Ibragimova, BBCSO, Oramo, Barbican | reviews, news & interviews
Ibragimova, BBCSO, Oramo, Barbican
Ibragimova, BBCSO, Oramo, Barbican
Eclectic but stimulating programme to close the BBCSO season

Sakari Oramo devised a bold programme for the final concert of the BBC Symphony Orchestra season: a new work from a young British composer, a popular but knotty violin concerto and an obscure pacifist oratorio. There were few obvious connections between the works, but all proved satisfying, not least for the excellent playing of the orchestra itself.

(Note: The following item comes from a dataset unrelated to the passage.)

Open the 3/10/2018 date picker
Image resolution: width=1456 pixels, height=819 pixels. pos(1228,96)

Joseph Phibbs has had a presence on the London orchestral scene for over a decade, going back to his Last Night of the Proms commission in 2003. His previous London orchestral premiere, Rivers to the Sea, was given by Esa-Pekka Salonen and the Philharmonia in 2012. That work was commissioned to sit alongside a Mahler symphony, and was suitably sympathetic in its stylistic outlook. His new work, Partita, is, if anything, even more Mahlerian, suggesting this is where Phibbs feels most at home. There is also some Britten in the mix, especially in the bleak austerity with which he sometimes applies his late Romantic textures. Phibbs may have become more traditional since Rivers to the Sea, but he has also become more accomplished, and in Partita we now hear the voice of a fully mature artist.

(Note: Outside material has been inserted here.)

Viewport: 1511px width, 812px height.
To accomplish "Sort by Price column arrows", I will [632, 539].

Ibragimova is capable of a viola-like richness in the lower register, elegant, round and with plenty of projection
As the title suggests, the piece is based on a Baroque model, with its six movements all named after dance forms. But the connections are tenuous, more of pace and mood than of character or rhythmic identity. Phibbs’s greatest strength here is his use of the orchestra, the lines clear and bold and always clearly delineated through the instrumental groupings. He also has a good feeling for shaping and pace, skilfully connecting together the short movements into a unified 20-minute span. The movements mostly flow one into the next, but the change of pace at the start of each adds variety to the otherwise broad spans. The Baroque model may seem distant, but Phibbs always demonstrates that he has good reasons to apply it.
Bartók’s Second Violin Concerto is a virtuoso work, as much for the orchestra and conductor as for the soloist, but all proved equal to its demands here. Alina Ibragimova is a versatile violinist, light in Baroque repertoire and lyrical in the Romantic. Bartók requires something else, a rhythmically incisive style and a tone with plenty of presence, all of which Ibragimova brought.

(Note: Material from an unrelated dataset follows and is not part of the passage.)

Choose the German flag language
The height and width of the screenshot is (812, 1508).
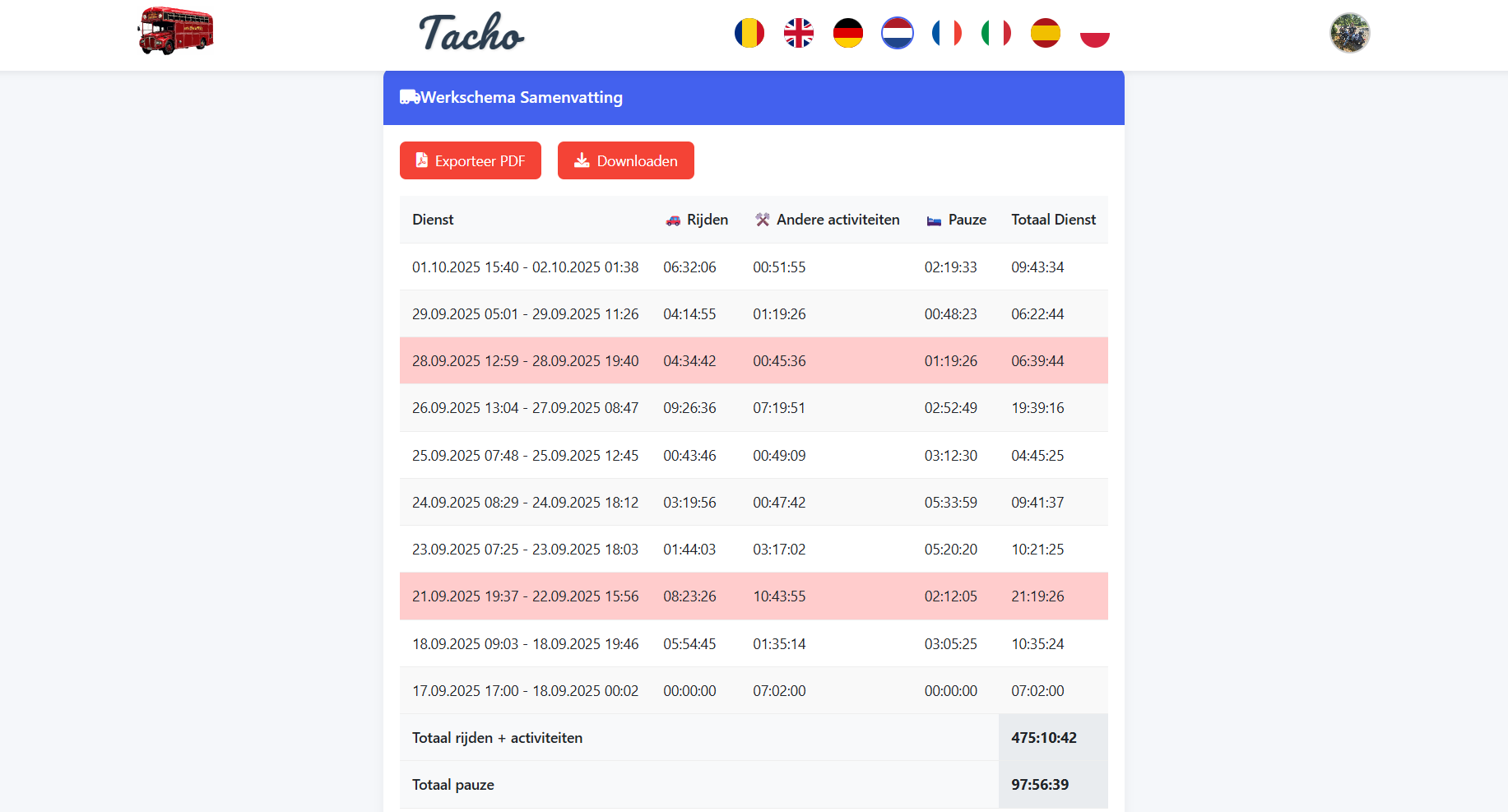coord(847,33)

She is capable of a viola-like richness in the lower register, elegant, round and with plenty of projection. Just as valuable is the woody, guttural tone she can apply higher up, evoking the folk fiddle yet without ever sacrificing sophistication. Oramo led a colourful but brisk and disciplined reading from the orchestra, and all deserve credit for the riveting climax to the first movement, and for the elegant but never sentimental textures of the second. Suitably raucous brass energised the finale, the violin miraculously shining through the orchestral textures, even in the loudest tuttis. An impressive performance all round, demonstrating yet another outstanding facet of Ibragimova’s art.
Dona nobis pacem is a large-scale oratorio by Vaughan Williams, a lament for the pity of war and a call for peace. It mixes Biblical texts with Walt Whitman poems, the former generally set to lamenting music, the latter mostly to militaristic trumpets and drums. The work is a rarity, a result perhaps of the choral writing, which, while idiomatic, sounds fiendishly complex. The BBC Symphony Chorus coped well, providing impressive clarity and detail. Of the two vocal soloists, baritone Duncan Rock excelled. His voice is light in timbre but powerful enough to project across the large orchestra, and his diction is excellent. Impressive clarity too from soprano Sarah Fox, although her drier tone was less attractive, and her pitch was sometimes wayward in the upper register.
All round, though, a good performance of an unusual work, its inclusion here yet another example of Sakari Oramo’s admirable dedication to British music. The work’s neglect is sad. Vaughan Williams’s plea for peace in our time remains topical today, though it was even more so when the work was composed, in 1936, a time when peace must have seemed a more fragile prospect than ever.
- This concert was recorded by BBC Radio 3 for future broadcast.